Oh yeah. and how _did_ you get the steering wheel on the other side?


----------



## golfyjammer (Jan 29, 2006)

*Re: (Dad'sDarkDub)*

the steering wheel simply slides accross the the metal frame (pictured)
its a bit of a bugger, but its well worth it!


----------



## FlyingTurtle (Mar 26, 2006)

please let us know the progress


----------



## Dr Dub UK (Oct 9, 2004)

*Re: (scuderiavw)*

Nice work. http://****************.com/smile/emthup.gif 
Will you be taking it to Bristol Volksfest?
Is that exhaust shop in Weston super mare? Just going by the phone number.
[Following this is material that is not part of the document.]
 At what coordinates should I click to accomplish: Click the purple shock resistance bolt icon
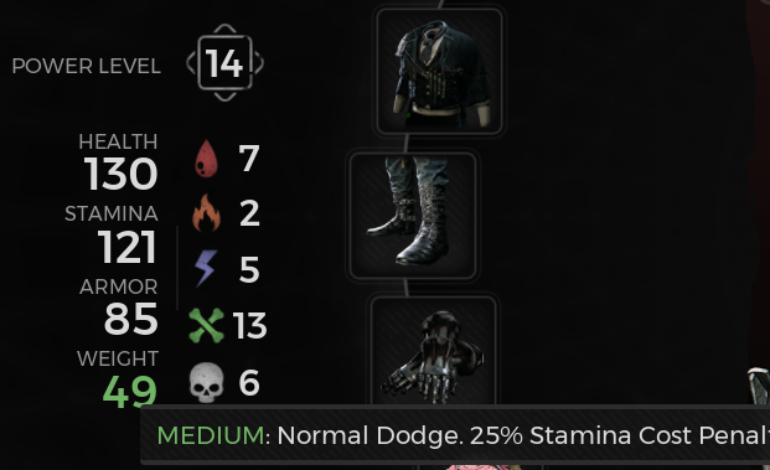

My mate lives in WSM.


----------



## golfyjammer (Jan 29, 2006)

*Re: (Dr Dub UK)*

im trying to get her done for Inters, but i will go to bristol volksfest if shes done, i got highly commended in 2004. 2nd (see pic).
yes it is in WSM, my mate runs the business.


----------



## Wyman (Nov 15, 2001)

*Re: noob here from UK with 1.8T Mk3 golf (golfyjammer)*

that things gonna look dope when youre done.... http://****************.com/smile/emthup.gif


----------



## golfyjammer (Jan 29, 2006)

shes back home in my garage, she starts and ticks over.
however, she is far from finished. i will be lucky if she makes it to Inters!
although, im trying my best.
heres some up to date pics.


----------



## golfyjammer (Jan 29, 2006)

im working hard to get my golf done, the weather is taking all my spare time though :angry: 
as i have the car facing out of the garage and i get wet if it rains!
heres some updated piccys.


----------



## golfyjammer (Jan 29, 2006)

6 hours and a bad back later...




_Modified by golfyjammer at 7:14 PM 5-25-2006_


----------



## golfyjammer (Jan 29, 2006)

more updated pics....


----------



## putang spangler (Nov 27, 2001)

*Re: (golfyjammer)*

might also be something to post up in the mk3 forum. sucks about that wiring, especially when this exists click me
and me
and me
and me


----------



## golfyjammer (Jan 29, 2006)

*Re: (putang spangler)*

another update...
skint again, in debt and christmas is coming.
come on £120,000,000 EuroMillions!!!


----------



## madeurotuner (Sep 10, 2005)

*Re: (golfyjammer)*

Keep up the good work. http://****************.com/smile/emthup.gif


----------



## carcinogen (Jul 22, 2006)

I think its going to look amazing when your done. But take my word for it...stick with your other headlights.


----------